### Aim of the task
In the material below, find the line containing "has height=394, width=988." and the line containing "Select Local Server", then reproduce exactly both of them and every line between, and nothing else.

### Exercise inputs

=== Begin Enclosure ===

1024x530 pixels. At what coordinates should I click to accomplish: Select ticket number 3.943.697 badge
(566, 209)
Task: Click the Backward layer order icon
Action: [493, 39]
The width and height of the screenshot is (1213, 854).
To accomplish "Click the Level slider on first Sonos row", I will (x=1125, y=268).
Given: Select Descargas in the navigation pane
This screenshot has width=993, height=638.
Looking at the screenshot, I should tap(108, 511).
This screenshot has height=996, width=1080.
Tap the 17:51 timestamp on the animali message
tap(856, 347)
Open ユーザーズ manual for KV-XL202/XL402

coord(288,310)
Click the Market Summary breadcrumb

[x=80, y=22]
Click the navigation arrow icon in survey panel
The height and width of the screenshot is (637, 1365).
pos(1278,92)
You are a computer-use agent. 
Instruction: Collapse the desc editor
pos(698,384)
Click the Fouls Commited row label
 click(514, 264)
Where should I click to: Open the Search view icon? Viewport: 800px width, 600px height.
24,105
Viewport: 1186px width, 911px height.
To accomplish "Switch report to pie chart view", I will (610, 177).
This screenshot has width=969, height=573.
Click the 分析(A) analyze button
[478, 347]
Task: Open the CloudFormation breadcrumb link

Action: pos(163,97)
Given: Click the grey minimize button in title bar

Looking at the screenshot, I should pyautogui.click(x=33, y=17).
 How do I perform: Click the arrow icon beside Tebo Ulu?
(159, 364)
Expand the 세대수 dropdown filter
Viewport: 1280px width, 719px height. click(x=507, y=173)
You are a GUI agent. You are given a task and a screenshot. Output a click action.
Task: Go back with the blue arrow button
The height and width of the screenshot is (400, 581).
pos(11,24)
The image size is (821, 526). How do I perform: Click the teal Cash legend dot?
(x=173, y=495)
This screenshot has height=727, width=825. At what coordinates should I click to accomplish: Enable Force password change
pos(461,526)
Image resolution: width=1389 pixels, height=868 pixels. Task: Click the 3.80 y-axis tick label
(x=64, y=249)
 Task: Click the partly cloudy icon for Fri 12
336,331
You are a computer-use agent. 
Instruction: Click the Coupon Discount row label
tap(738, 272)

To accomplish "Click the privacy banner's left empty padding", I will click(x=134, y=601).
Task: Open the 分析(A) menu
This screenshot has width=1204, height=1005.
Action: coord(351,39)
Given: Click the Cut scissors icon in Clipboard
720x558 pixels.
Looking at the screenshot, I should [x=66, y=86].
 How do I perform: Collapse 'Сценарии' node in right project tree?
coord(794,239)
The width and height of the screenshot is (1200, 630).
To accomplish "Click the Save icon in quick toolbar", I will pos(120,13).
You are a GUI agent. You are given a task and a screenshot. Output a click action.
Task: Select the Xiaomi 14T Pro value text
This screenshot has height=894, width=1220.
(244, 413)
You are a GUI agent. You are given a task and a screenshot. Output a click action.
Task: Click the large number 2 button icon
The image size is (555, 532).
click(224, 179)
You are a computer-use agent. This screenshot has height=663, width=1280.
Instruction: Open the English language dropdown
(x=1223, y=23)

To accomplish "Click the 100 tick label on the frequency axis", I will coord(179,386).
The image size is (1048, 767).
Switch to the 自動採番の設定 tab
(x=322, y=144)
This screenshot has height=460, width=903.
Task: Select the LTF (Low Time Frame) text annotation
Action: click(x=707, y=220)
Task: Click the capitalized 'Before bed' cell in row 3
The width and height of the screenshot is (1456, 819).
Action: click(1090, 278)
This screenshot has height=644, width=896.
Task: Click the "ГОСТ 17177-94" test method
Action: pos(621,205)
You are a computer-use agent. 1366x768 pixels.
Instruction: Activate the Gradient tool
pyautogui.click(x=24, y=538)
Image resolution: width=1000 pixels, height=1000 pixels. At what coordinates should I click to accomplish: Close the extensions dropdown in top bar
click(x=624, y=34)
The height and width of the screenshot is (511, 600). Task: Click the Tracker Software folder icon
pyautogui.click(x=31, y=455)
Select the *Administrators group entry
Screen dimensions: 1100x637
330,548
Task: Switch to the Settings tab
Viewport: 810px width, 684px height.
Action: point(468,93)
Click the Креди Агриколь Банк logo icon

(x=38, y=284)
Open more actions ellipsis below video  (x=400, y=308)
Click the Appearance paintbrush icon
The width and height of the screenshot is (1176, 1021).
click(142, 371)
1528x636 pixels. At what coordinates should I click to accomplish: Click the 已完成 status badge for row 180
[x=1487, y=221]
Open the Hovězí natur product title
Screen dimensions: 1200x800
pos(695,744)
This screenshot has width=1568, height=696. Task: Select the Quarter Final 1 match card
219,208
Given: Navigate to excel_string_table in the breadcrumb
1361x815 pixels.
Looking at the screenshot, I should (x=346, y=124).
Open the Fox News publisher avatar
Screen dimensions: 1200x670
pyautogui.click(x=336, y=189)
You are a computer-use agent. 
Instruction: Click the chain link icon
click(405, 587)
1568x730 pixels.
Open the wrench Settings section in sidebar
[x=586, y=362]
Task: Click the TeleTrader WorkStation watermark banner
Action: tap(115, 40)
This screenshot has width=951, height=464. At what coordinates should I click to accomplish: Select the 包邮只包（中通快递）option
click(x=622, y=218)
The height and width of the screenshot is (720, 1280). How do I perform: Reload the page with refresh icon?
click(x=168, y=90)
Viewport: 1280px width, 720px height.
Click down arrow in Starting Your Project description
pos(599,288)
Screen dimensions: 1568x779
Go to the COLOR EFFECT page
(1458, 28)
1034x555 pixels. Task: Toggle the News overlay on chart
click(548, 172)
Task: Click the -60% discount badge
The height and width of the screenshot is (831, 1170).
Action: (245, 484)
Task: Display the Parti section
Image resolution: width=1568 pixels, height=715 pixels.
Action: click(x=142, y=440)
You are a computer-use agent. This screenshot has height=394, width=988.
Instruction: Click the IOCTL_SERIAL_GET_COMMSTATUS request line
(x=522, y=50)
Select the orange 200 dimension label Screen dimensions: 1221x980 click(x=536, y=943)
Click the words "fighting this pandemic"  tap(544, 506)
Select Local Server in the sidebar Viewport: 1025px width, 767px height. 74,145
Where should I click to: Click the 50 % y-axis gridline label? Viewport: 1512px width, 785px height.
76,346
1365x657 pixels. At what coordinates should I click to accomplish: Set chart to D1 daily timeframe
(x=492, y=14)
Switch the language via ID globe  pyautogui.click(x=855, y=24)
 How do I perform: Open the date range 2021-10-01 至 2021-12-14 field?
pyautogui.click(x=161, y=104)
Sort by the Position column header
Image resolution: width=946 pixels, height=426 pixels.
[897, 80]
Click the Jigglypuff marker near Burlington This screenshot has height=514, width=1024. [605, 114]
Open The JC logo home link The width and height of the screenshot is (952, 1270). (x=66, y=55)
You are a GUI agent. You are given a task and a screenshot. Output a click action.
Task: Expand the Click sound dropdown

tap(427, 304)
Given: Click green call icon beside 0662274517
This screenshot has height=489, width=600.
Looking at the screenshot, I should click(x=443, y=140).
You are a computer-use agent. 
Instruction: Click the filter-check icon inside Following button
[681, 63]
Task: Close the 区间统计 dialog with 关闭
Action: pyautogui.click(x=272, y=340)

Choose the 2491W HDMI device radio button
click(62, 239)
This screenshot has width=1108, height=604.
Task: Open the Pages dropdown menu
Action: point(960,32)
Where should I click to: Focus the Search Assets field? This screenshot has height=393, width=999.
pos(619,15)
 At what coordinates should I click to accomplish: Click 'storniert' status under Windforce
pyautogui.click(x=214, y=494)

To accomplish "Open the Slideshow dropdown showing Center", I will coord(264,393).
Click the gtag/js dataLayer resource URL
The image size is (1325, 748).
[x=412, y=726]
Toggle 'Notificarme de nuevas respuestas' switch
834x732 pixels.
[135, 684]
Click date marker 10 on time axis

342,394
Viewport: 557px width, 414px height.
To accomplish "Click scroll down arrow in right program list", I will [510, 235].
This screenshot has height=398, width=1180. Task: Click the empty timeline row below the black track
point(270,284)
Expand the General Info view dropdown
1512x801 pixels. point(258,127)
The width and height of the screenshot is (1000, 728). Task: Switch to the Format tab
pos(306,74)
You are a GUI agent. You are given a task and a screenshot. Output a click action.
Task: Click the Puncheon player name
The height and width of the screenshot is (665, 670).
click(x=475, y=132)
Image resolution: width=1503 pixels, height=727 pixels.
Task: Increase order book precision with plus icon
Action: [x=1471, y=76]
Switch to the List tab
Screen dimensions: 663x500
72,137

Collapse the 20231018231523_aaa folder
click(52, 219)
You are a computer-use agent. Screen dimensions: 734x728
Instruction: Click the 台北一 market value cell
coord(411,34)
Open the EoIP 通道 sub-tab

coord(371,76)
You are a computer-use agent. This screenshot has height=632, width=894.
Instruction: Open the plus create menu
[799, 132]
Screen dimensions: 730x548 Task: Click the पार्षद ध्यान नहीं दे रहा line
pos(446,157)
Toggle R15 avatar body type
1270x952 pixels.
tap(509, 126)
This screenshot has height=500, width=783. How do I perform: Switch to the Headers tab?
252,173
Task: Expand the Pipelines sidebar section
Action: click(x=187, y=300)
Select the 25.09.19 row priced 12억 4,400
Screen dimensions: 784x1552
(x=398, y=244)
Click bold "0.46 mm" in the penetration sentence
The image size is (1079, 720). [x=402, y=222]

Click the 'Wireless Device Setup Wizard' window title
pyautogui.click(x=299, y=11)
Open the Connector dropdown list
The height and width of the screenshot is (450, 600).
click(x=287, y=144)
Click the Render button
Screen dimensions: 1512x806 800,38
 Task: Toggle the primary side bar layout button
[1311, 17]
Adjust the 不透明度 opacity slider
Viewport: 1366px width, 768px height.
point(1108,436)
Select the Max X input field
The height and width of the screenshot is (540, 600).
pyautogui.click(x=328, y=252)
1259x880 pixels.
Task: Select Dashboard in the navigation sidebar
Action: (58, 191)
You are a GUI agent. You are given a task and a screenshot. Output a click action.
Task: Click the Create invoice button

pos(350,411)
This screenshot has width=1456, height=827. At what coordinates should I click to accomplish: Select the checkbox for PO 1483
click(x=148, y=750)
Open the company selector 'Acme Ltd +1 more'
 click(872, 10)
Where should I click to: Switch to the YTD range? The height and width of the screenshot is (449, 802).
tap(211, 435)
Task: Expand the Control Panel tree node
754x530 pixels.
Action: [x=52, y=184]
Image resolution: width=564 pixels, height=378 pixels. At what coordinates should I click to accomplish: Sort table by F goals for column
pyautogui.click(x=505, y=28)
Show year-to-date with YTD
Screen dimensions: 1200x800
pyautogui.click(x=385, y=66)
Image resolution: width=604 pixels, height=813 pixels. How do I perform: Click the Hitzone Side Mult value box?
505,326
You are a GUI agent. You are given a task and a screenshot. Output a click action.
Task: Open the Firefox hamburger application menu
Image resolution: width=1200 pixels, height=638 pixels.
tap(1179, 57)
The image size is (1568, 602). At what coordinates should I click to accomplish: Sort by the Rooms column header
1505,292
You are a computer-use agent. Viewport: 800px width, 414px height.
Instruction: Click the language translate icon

=== End Enclosure ===

### Output below
You are a computer-use agent. This screenshot has height=394, width=988.
Instruction: Click the IOCTL_SERIAL_GET_COMMSTATUS request line
(x=522, y=50)
Select the orange 200 dimension label Screen dimensions: 1221x980 click(x=536, y=943)
Click the words "fighting this pandemic"  tap(544, 506)
Select Local Server in the sidebar Viewport: 1025px width, 767px height. 74,145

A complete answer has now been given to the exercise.